BLOG: How Black Friday Impacts Businesses

With Black Friday around the corner, it is important consumers and businesses stay vigilant to the potential risks and take the necessary steps to mitigate the risk of data breaches. The retail industry is one of the most targeted sectors for cyber-attacks in 2021. Threat actors utilise this time of year to target unsuspecting consumers and businesses, last year it was reported that online consumers were duped and swindled of £2.5m and Action Fraud (the national reporting centre for fraud and cybercrime), said that the occurrence went up by 61% from 2019.

The risk is has caused Britain’s National Cyber Security Centre (NCSC) to alert small business owners to ensure they have Magento installations up to date and have enabled multi-factor authentication on staff account to make sure it’s fully patched ahead of Black Friday.

Cybercriminals are exploiting these threat vectors to steal money and sensitive data. Retailers must take the essential steps to ensure they mitigate the risk of a data breach resulting in financial, operational, and reputational damage. Threat actors can target retailers’ websites and lead shoppers to their malicious website clones to steal their personal or payment information.

Threat actors can create and distribute malicious links and code where shoppers click, or threat actors may create counterfeit websites and social media profiles. Social media and business email are popular ways to attack. By compromising employee accounts, cybercriminals can greatly increase their impact. Phishing is a popular tactic used, employees are contacted by threat actors posing as a legitimate person or organisation. The fraudulent company or individual will lure employees into providing sensitive data.

Throughout 2021 it was found that ransomware is one of the most prevalent methods that threat actors are using to target businesses. A 2021 survey conducted by cybersecurity professionals found that 44% of all retail businesses were hit by a ransomware attack. Ransomware is a major type of attack retailers face, especially around key times of the year like Black Friday and the lead up to Christmas. Threat actors are actively targeting UK retailers with double-extortion ransomware attacks and will continue to do so as long as they remain a successful (and lucrative) attack method.
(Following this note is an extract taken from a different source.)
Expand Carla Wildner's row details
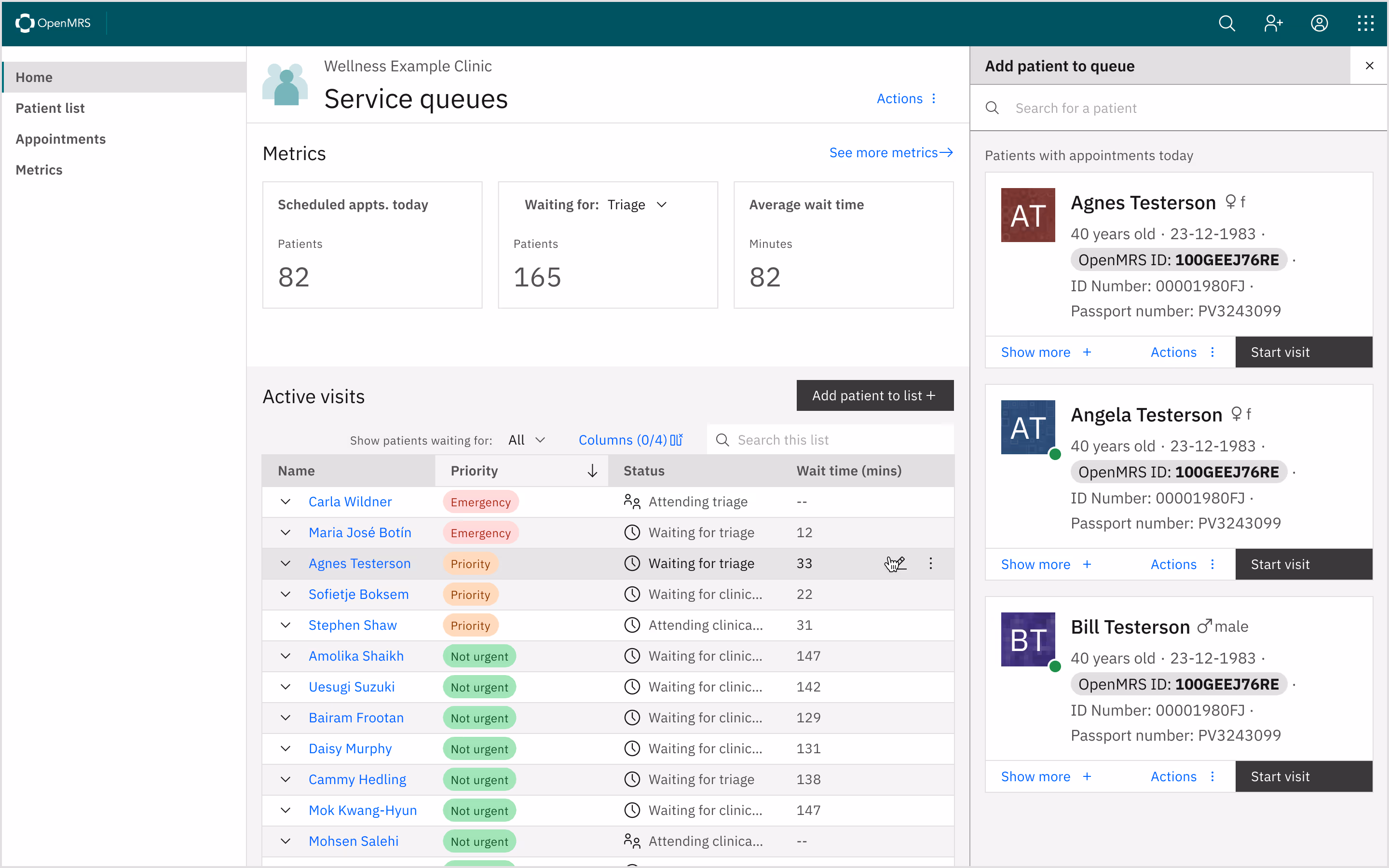The image size is (1389, 868). [x=285, y=501]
Point-of-sale (POS) cyber-attacks are a popular type of cyber-attack in the retail industry. POS attacks take place when malicious malware is installed on systems used to take payment so that the credit card details are stolen when it is used. Point-of-sale cyber-attacks are common and even US retail giants Target, Neiman Marcus and Michaels Stores have fallen victim to malware on POS systems which as a result had an overwhelming impact on sales and consumer confidence in the safety of credit-card information at retail POS terminals

Retailers are also at a large risk of insider threats from employees. Insider threats are often conducted by disgruntled current or ex-employees. Ponemon Institute conducted a survey that found over half of respondents admitted to taking information from a previous employer and 40% of those intended to use it in a new job. These types of attacks are often less technical and are usually able to take place when access has not been revoked or when a device containing sensitive information has been stolen and published online.

Threat actors will exploit any vulnerabilities displayed on their targets website. These vulnerabilities can include outdated software in the architecture and more, these vulnerabilities present opportunities for threat actors to gain access to a business’s website and relevant systems to cause a disastrous data breach. Supply chain attacks are another threat vector that threat actors exploit. Most businesses rely on a vast supply chain network to keep business and stock moving, but the increased use of digital communications and cloud computing has made the supply chain has become a common attack surface.